Model parameters: 200,536
Training samples: 7,040
Validation samples: 1,760
Final val MSE: 0.1943

Analysis

The model achieves a validation MSE of approximately 0.19 on normalized temperature, indicating that it captures the dominant patterns — seasonal cycles, ENSO oscillations, and the warming trend — but struggles with fine-grained interannual variability at unseen stations. Several observations are worth noting.

The temporal attention reveals interpretable patterns. When forecasting summer months, the attention weights concentrate on previous summers in the input window (months at 12-month intervals), confirming that the model uses the seasonal cycle. When forecasting 18-24 months ahead, the attention distributes more broadly, reflecting greater uncertainty at longer horizons.

The station-level split is harder than a random split. If we randomly split all (station, time-window) pairs, the model can memorize station-specific patterns. The station-level split forces generalization to new locations, which is the operationally relevant evaluation: the model must forecast for a station it has never seen, using only its climate variables.

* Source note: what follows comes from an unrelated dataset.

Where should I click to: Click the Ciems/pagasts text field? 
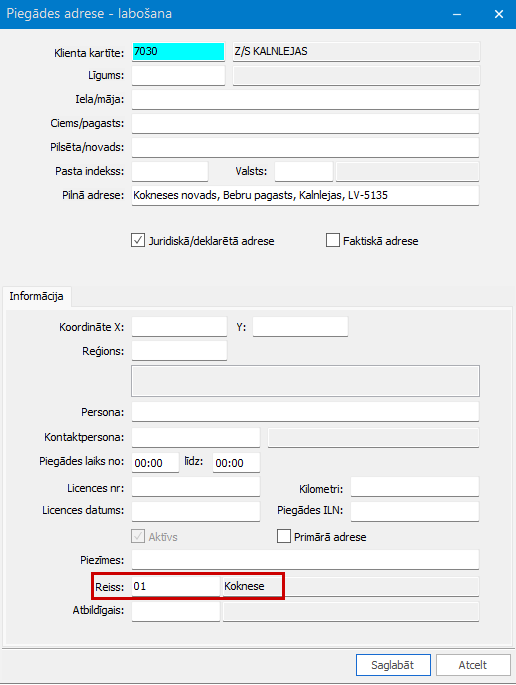pos(305,124)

The multivariate input helps. A univariate LSTM (temperature only) achieves validation MSE of approximately 0.24 on this same data. Adding precipitation and sea-level pressure reduces this to 0.19 — a 21% improvement. The additional variables carry information about large-scale atmospheric patterns that constrain future temperature.

Limitations. The LSTM processes the 120-month input sequentially, attending to the full history through its hidden state and the temporal attention mechanism. But the 120-step sequential processing cannot be parallelized during training. The transformer variant in Chapter 10 will process all 120 months in parallel using self-attention, enabling faster training and — because every position can directly attend to every other position — potentially better capture of the 24-84 month ENSO cycles that span large portions of the input window.

Connection to Chapter 10

This LSTM baseline (val MSE $\approx$ 0.19, 200K parameters) sets the target for the transformer-based climate model in Chapter 10. The transformer will process the same multivariate input but replace the sequential LSTM with parallel self-attention. The comparison will illustrate both the transformer's advantage (direct long-range attention, parallelizable training) and its cost (higher parameter count, $O(T^2)$ attention computation for $T = 120$). In Chapter 23 (Advanced Time Series), we will revisit this problem with specialized temporal architectures that explicitly model seasonality and trend decomposition.